The SMM campaign believes that three important reasons have combined to make a ministerial decision in favour of the application impossible. The three reasons are the:

· ministerial decision to refuse the Glenkirk wind farm application on both wild land grounds and the significant adverse landscape and visual impact assessment effects on the CNP. Allt Duine’s proximity and impact on the Park would be far greater.

· Allt Duine application site now lies wholly within the proposed Scottish Natural Heritage Monadhliath Core Wild Land Area (area 17 in the new map).

· opposition from three statutory consultees: Scottish Environment Protection Agency, Cairngorms National Park Authority and The Highland Council.

Outdoor author, photographer and former President of the Mountaineering Council of Scotland, Chris Townsend, is spokesman for the SMM campaign and lives in the Cairngorms National Park.

Chris Townsend, said: “It is clear that Allt Duine is a speculative application that took advantage of the Scottish Government’s political commitment to renewable energy. Everyone is convinced that a wind farm at Allt Duine would be a step a too far for the beautiful scenery of the Cairngorms National Park and the Monadhliath Mountains. I hope that RWE will do the decent thing and withdraw the application immediately.”

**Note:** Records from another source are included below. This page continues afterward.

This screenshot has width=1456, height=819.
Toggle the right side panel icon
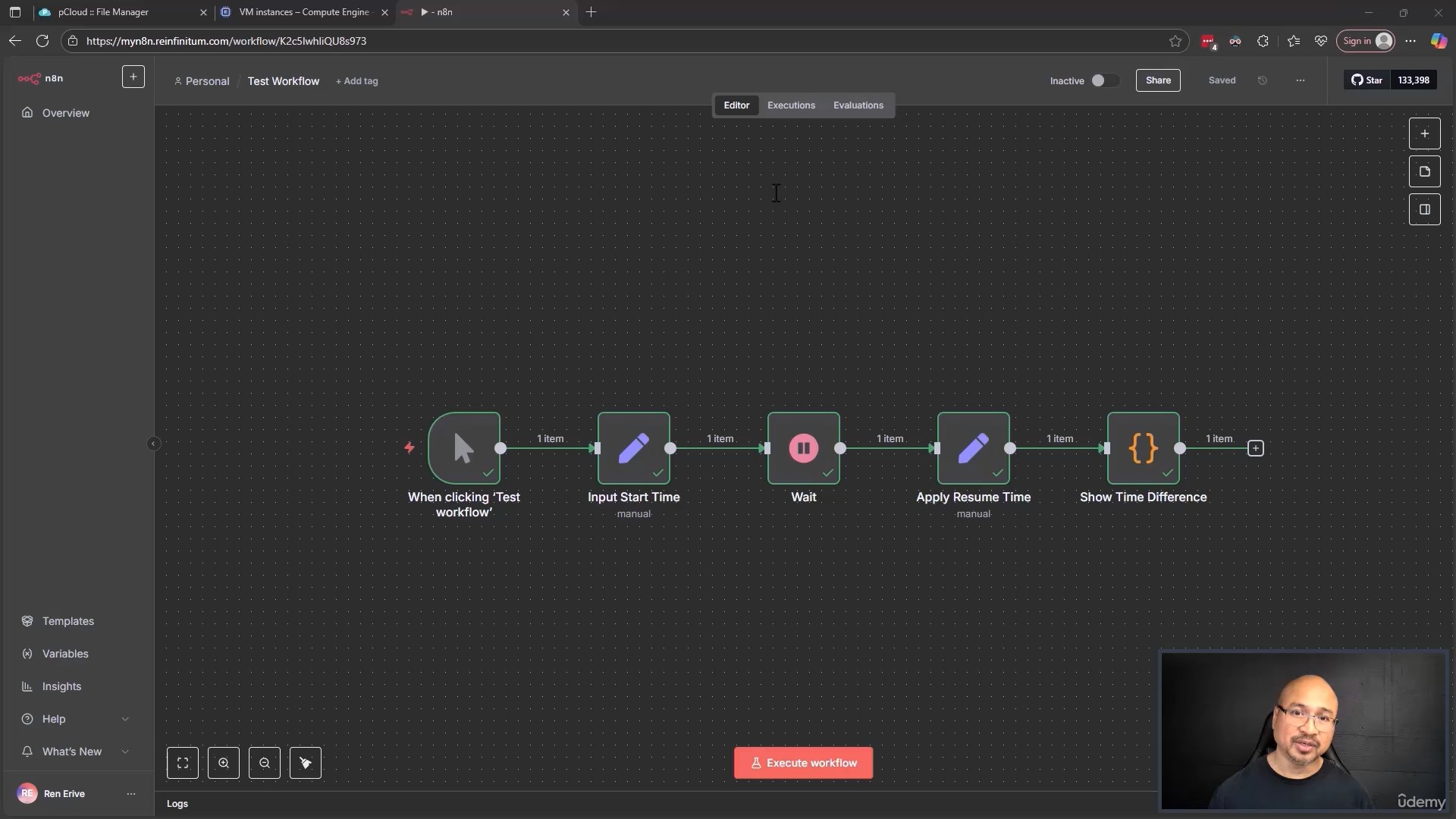coord(1424,209)
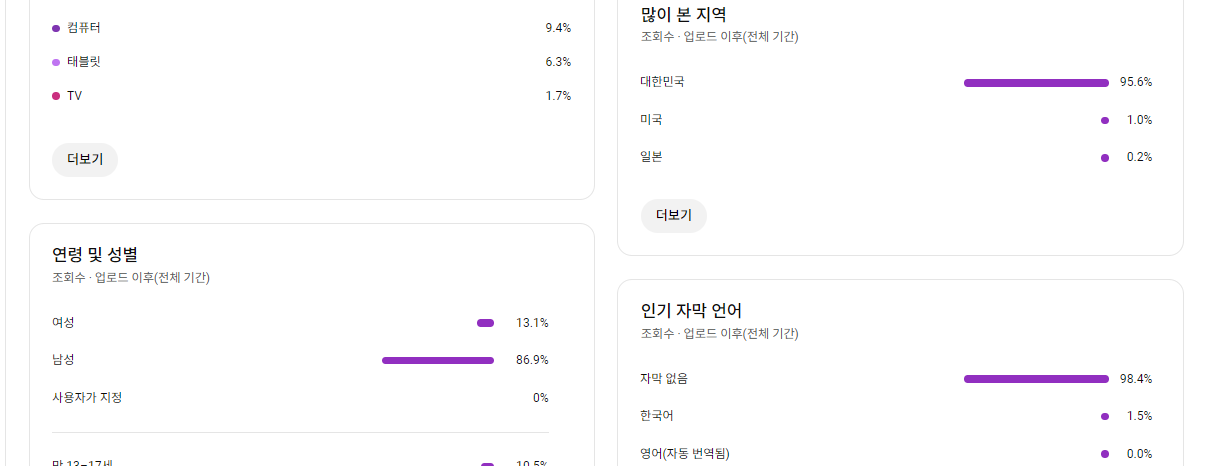Click the 자막 없음 98.4% bar

[1036, 379]
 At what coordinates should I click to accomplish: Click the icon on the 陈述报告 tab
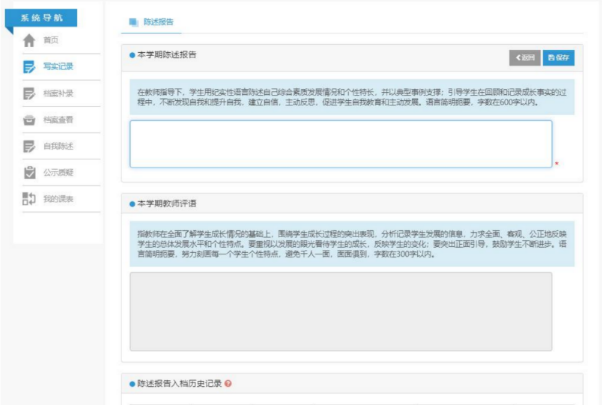point(133,21)
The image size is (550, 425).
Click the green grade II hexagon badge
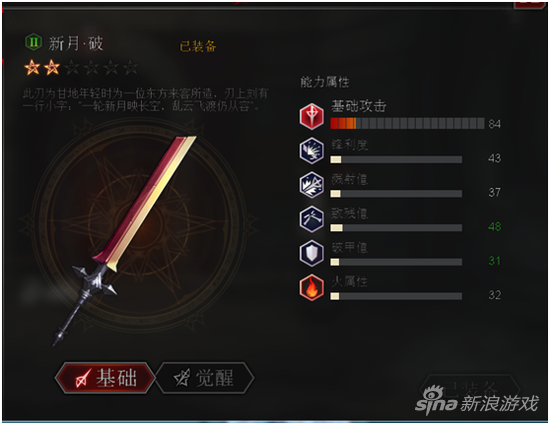[33, 42]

The campaign and its supporters feel that the 31 turbines, the majority of which are a massive 125m in height, (equivalent to a stack of 28 double-decker buses), are completely inappropriate for a wild area of outstanding natural beauty. The cabling, roads and turbines will have an irrevocable impact on the landscape, wildlife and ornithology of the Park and the Monadhliath Mountains – an area that the Scottish Government wishes to protect through its emerging new Core Wild Land Area policy.

In July 2013, the Allt Duine public local inquiry report was passed by the Reporter to the Energy Consents and Deployment Unit for civil servants to consider and deliver a recommendation to ministers.